In 2020, breath was a contentious topic. Not only was it a transmitter of Covid-19, but it became a rallying cry for Black Lives Matter after George Floyd told officers “I can’t breathe” more than 20 times before his death. The intensity of pandemic lockdown caused artists Carlo Brandelli and Ewa Wilczynski to reconsider the act of breathing—a subconscious reflex that humans perform more than 20,000 times per day—and see how they could make this invisible action into something tangible. Without giving it much thought, Wilczynski picked up a brush, inhaled, and painted a downward stroke on canvas as she exhaled.
That single action kicked off a new series of sculptures, called 1,000 Breaths, that sees the duo follow that same action over the course of—you guessed it—1,000 exhalations using clear gold-leaf resin. After a few months, a gold mound formed out of the layered strokes on the canvas. As a three-dimensional sculpture began materializing from the layers of paint, it became a physical symbol of the artist’s breath.

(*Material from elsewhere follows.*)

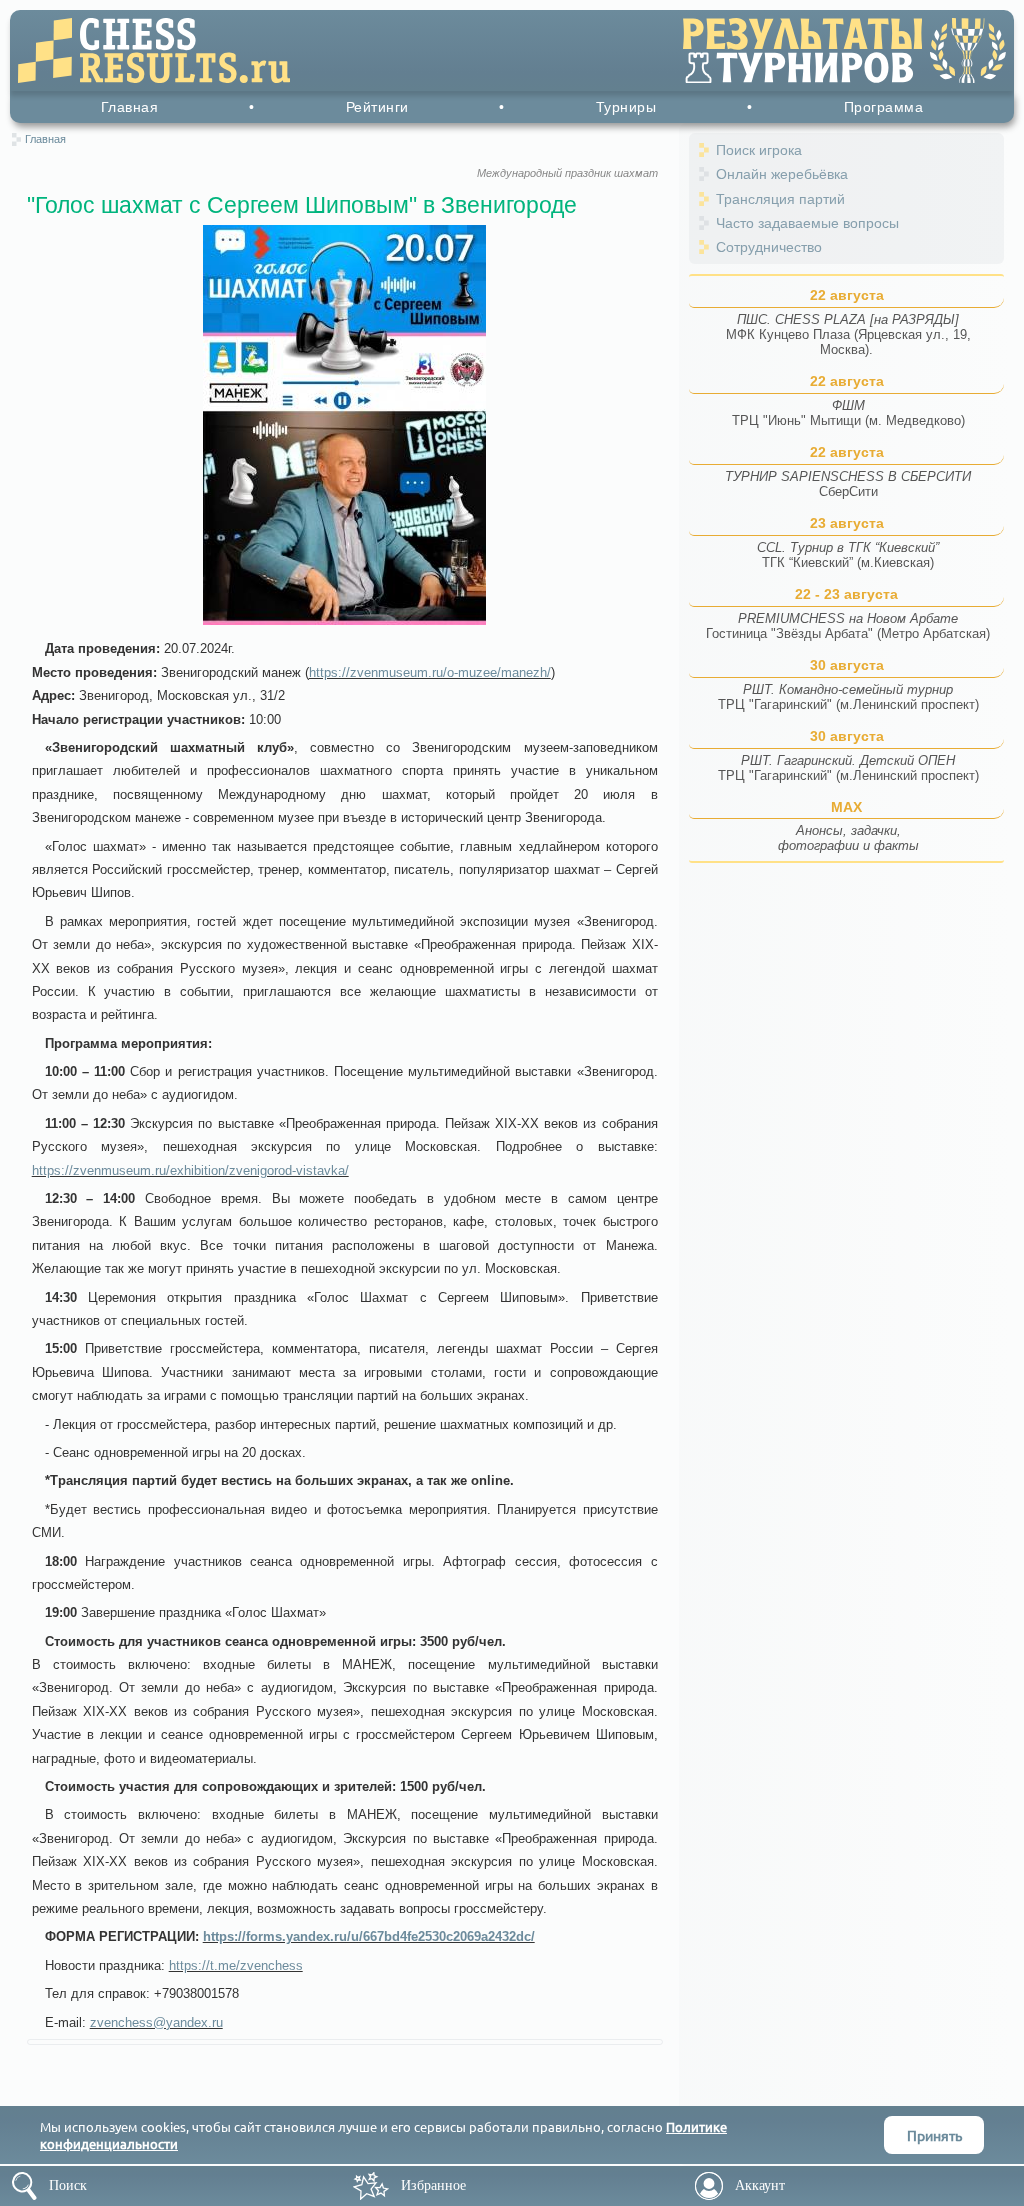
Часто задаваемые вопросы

“The intention of this work is to show the transference of creative energy into a physical passing of time,” Brandelli says. “Breath is every person’s fundamental life force, and the exhalation of breath is associated with many forms of ‘spirit’ practiced with meditation and physical exercise.” The pair documented their ceremonial process in a series of meditative videos at Volumnia Space, the Italian midcentury design gallery opened by Enrica De Micheli inside a 400-year-old Renaissance church in the heart of Piacenza.